──────── Excerpted passage ────────
Description: The supremum of a nonempty bounded set of reals can be approximated from below by elements of the set. (Contributed by Glauco Siliprandi, 17-Aug-2020)

		Ref	Expression
	Hypotheses	suprltrp.a	⊢ ( 𝜑 → 𝐴 ⊆ ℝ )
		suprltrp.n0	⊢ ( 𝜑 → 𝐴 ≠ ∅ )
		suprltrp.bnd	⊢ ( 𝜑 → ∃ 𝑥 ∈ ℝ ∀ 𝑦 ∈ 𝐴 𝑦 ≤ 𝑥 )
		suprltrp.x	⊢ ( 𝜑 → 𝑋 ∈ ℝ⁺ )
	Assertion	suprltrp	⊢ ( 𝜑 → ∃ 𝑧 ∈ 𝐴 ( sup ( 𝐴 , ℝ , < ) − 𝑋 ) < 𝑧 )

Proof

Step	Hyp	Ref	Expression
1		suprltrp.a	⊢ ( 𝜑 → 𝐴 ⊆ ℝ )
2		suprltrp.n0	⊢ ( 𝜑 → 𝐴 ≠ ∅ )
3		suprltrp.bnd	⊢ ( 𝜑 → ∃ 𝑥 ∈ ℝ ∀ 𝑦 ∈ 𝐴 𝑦 ≤ 𝑥 )
4		suprltrp.x	⊢ ( 𝜑 → 𝑋 ∈ ℝ⁺ )
5		suprcl	⊢ ( ( 𝐴 ⊆ ℝ ∧ 𝐴 ≠ ∅ ∧ ∃ 𝑥 ∈ ℝ ∀ 𝑦 ∈ 𝐴 𝑦 ≤ 𝑥 ) → sup ( 𝐴 , ℝ , < ) ∈ ℝ )
6	1 2 3 5	syl3anc	⊢ ( 𝜑 → sup ( 𝐴 , ℝ , < ) ∈ ℝ )
──────── Recorded information ────────
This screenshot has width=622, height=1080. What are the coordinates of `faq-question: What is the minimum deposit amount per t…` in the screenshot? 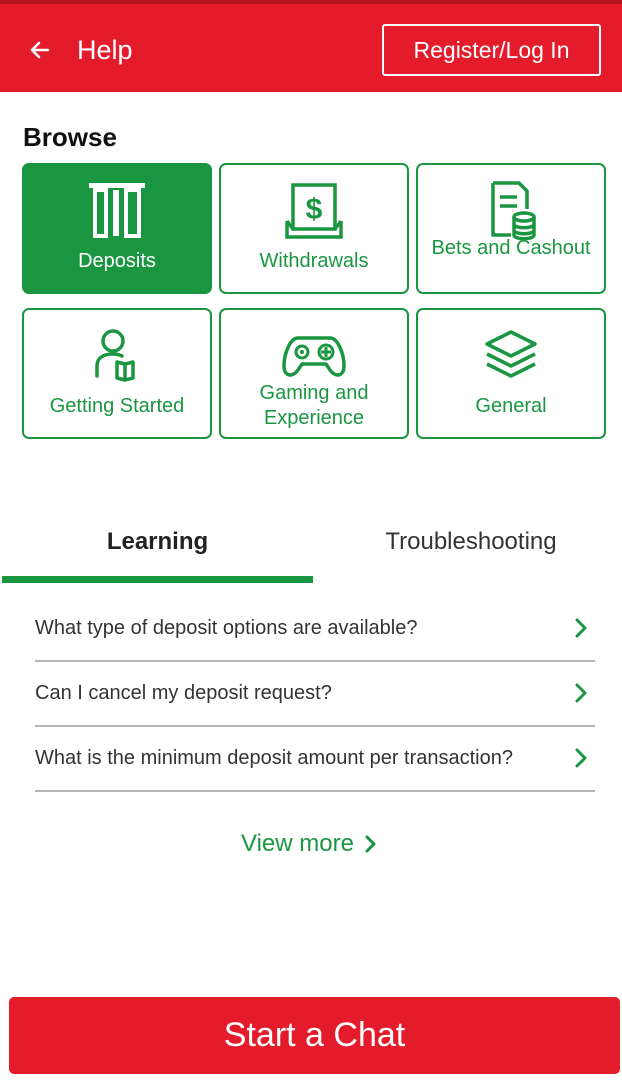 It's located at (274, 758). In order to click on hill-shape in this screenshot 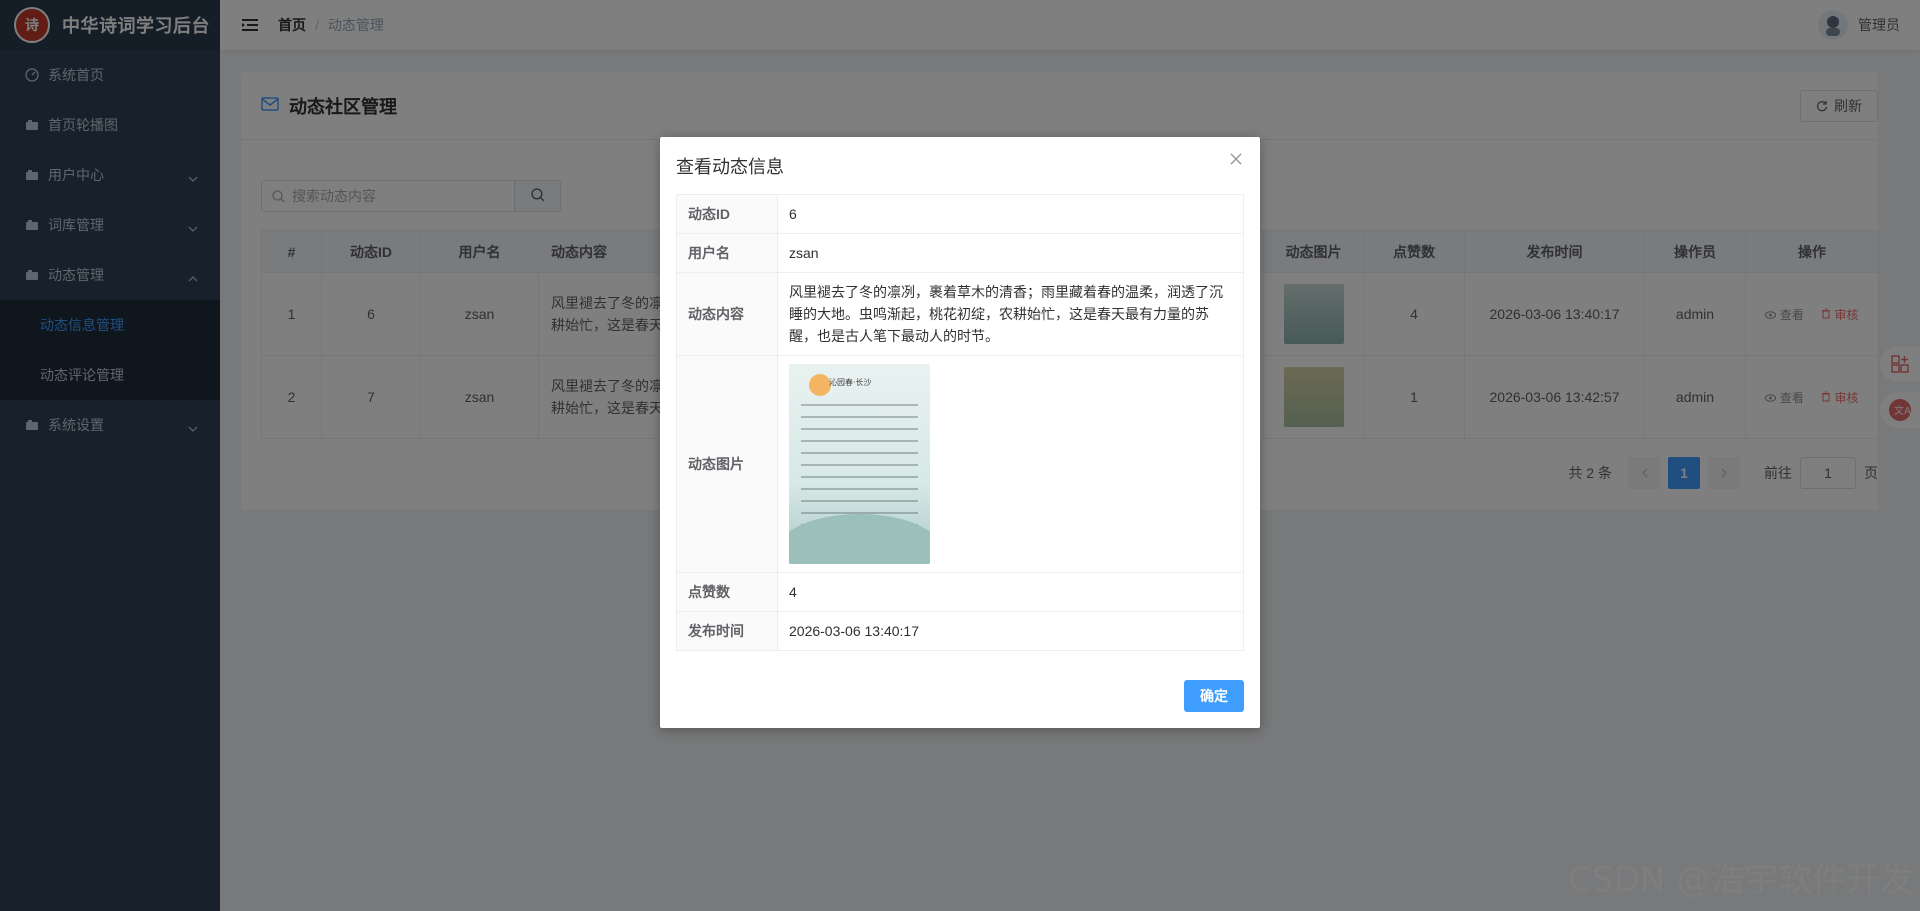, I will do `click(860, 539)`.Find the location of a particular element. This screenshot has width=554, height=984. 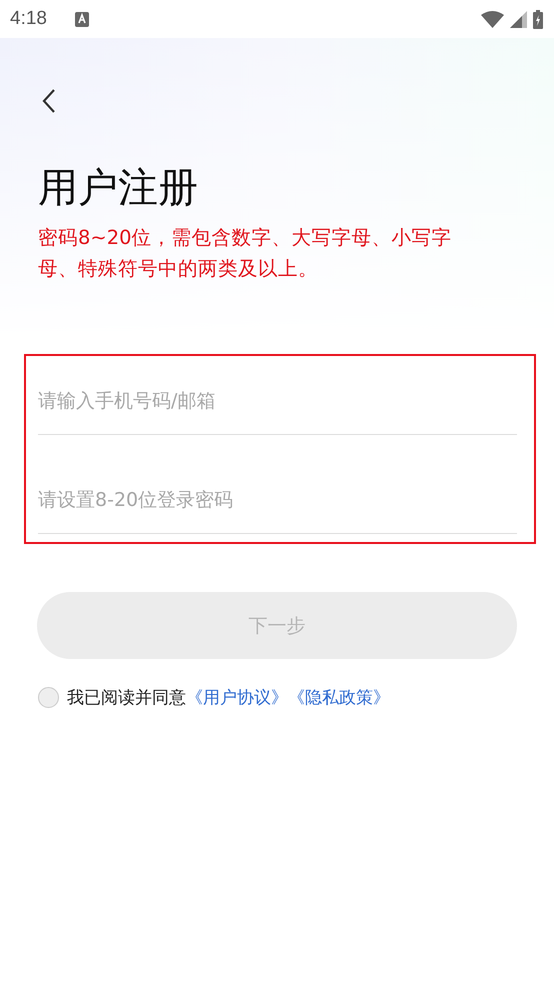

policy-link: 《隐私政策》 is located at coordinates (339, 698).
────────
### Assigned task A
Compare each statement with the passage on approximating a supremum from below. For each, answer yes or no and quote the words of the passage that decide it. (i) The set 𝐴 must be a subset of the reals. (ii) 𝑋 may be any real number. (iii) The result was contributed on 17-Aug-2020.
### Assigned task B
Carry on the proof that a supremum can be approximated from below. Begin with the step after the last one shown, and keep the same step layout.

### Result A
(i) Yes: "𝐴 ⊆ ℝ"
(ii) No: "𝑋 ∈ ℝ⁺"
(iii) Yes: "(Contributed by Glauco Siliprandi, 17-Aug-2020)"

### Result B
7	6 4	ltsubrpd	⊢ ( 𝜑 → ( sup ( 𝐴 , ℝ , < ) − 𝑋 ) < sup ( 𝐴 , ℝ , < ) )
8	4	rpred	⊢ ( 𝜑 → 𝑋 ∈ ℝ )
9	6 8	resubcld	⊢ ( 𝜑 → ( sup ( 𝐴 , ℝ , < ) − 𝑋 ) ∈ ℝ )
10		suprlub	⊢ ( ( ( 𝐴 ⊆ ℝ ∧ 𝐴 ≠ ∅ ∧ ∃ 𝑥 ∈ ℝ ∀ 𝑦 ∈ 𝐴 𝑦 ≤ 𝑥 ) ∧ ( sup ( 𝐴 , ℝ , < ) − 𝑋 ) ∈ ℝ ) → ( ( sup ( 𝐴 , ℝ , < ) − 𝑋 ) < sup ( 𝐴 , ℝ , < ) ↔ ∃ 𝑧 ∈ 𝐴 ( sup ( 𝐴 , ℝ , < ) − 𝑋 ) < 𝑧 ) )
11	1 2 3 9 10	syl31anc	⊢ ( 𝜑 → ( ( sup ( 𝐴 , ℝ , < ) − 𝑋 ) < sup ( 𝐴 , ℝ , < ) ↔ ∃ 𝑧 ∈ 𝐴 ( sup ( 𝐴 , ℝ , < ) − 𝑋 ) < 𝑧 ) )
12	7 11	mpbid	⊢ ( 𝜑 → ∃ 𝑧 ∈ 𝐴 ( sup ( 𝐴 , ℝ , < ) − 𝑋 ) < 𝑧 )